New professor Kuo studies links between race, social movements, and media
Rachel Kuo, a new assistant professor in media and cinema studies, is interested in the ways that media can be used for social and cultural change.
As a scholar, educator, and writer, Kuo examines how race intersects with grassroots social movements and media technologies.
“There are ways that different fields conceptualize power that really change how we understand things like freedom, agency, privacy, and publicness,” Kuo said. “For me, if we put race at the center, how does that really change how we understand both media and politics?” she asked.
Her current book manuscript, Movement Media: Racial Solidarities Across Platforms, focuses on cross-racial solidarities and media-making. Kuo has also authored several journal articles on anti-Asian violence, social media activism, and digital feminism.
“I've always been interested in this question around solidarities across uneven difference, like race, class, and gender,” Kuo said. “People experience the world in different ways, and also are differently exposed to issues of racism, sexism, and classism in ways that are not comparable.”
This fall, Kuo is teaching MACS 351: Social Aspects of Media, where students will explore methods for studying media in relation to structural systems, cultural content, and social functions.
“A through line in all of my classes tends to be: How do you connect the historical to the contemporary? And how do you think critically about power?” Kuo said.
Kuo is excited to work with undergraduate and graduate students across the College of Media and to continue thinking through the questions about race, politics, and power she’s had her entire career.
One research project she’s working on consists of analyzing community oral histories, specifically learning about diasporic Asian American experiences with transnational information systems as a way to study contemporary mis- and disinformation. Tied to her new work on transnational politics and media, she is serving as the research facilitator for the Asian American Disinformation Table.
She also is co-editing a special issue of Frontiers: A Journal of Women Studies on Asian American abolition feminisms that center visions of community care, safety, healing, well-being, wholeness, and liberation.
Kuo is a founding member and current affiliate of the Center for Critical Race and Digital Studies, a space for scholars of color to collaborate, share their research, and network with one another. She is co-editing a book series on race and digital studies through NYU Press.
Prior to joining the faculty in the Department of Media & Cinema Studies, Kuo was a postdoctoral research fellow at the Center for Information, Technology, and Public Life at the University of North Carolina-Chapel Hill. She earned both her master’s degree and PhD in media, culture, and communication from New York University, where her work on solidarity primarily focused on online activism, such as studying tweets and hashtags, and also using archival methods to study media histories of social movements.
Since then, her research has shifted to trying to understand the processes less visible in social movements. Kuo said that looking at the news media cycle during the pandemic aided this aspect of her research.

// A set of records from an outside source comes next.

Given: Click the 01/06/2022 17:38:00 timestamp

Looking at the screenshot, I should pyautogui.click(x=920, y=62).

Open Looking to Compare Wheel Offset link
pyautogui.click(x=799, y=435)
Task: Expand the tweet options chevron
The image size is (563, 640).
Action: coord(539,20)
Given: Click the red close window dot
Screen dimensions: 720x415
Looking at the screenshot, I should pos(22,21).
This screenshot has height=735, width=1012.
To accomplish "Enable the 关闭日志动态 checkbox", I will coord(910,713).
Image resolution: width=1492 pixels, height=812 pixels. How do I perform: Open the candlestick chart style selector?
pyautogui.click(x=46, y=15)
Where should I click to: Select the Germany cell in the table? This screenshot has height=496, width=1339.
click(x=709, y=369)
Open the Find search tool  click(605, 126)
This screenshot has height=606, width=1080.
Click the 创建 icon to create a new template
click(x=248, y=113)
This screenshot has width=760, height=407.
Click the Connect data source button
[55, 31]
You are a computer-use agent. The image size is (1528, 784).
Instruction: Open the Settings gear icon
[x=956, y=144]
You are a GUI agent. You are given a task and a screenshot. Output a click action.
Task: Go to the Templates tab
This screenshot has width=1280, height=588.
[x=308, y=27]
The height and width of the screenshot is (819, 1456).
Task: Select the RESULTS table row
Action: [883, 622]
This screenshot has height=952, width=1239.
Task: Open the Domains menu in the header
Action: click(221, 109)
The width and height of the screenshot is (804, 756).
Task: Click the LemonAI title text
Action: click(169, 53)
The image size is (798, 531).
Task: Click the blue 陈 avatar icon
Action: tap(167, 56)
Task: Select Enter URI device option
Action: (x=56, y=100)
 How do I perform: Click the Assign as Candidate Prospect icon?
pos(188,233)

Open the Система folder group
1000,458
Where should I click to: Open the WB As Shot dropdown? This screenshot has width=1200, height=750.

For example, mainstream media coverage of the increase in anti-Asian violence during the pandemic was often disconnected from the work of Black liberation movements at the same time. Having researched Black and Asian solidarity, Kuo said that it’s not about one community versus another but about shared collective struggle.
These questions are also the basis for a co-edited anthology called Black and Asian Feminist Solidarities, a collaboration between the groups Black Women Radicals and the Asian American Feminist Collective, and extending from their partnership with the Asian American Writers’ Workshop. Kuo is a co-founder of the Asian American Feminist Collective, a grassroots racial and gender justice group based in New York City.
“It’s important just to have spaces where we can talk about our different histories and lived experiences, and talk about that in relation to what’s happening in the world,” Kuo said about the collective. She added that it’s also important to “continue to build feminist theories and practices that are grounded in our lived experience, but not solely limited to that.”
The collective also shares zines and community tools on topics like care and safety related to the pandemic or anti-Asian violence. Kuo said working on the zines is one of her favorite things to do, combining her passion for creative storytelling and social justice.
“If you’re trying to think about the ways that your research can move and live in this world, there has to be some level of creativity,” she said.
Kuo looks forward to continuing this interdisciplinary work as well as growing some roots back in her home state of Illinois.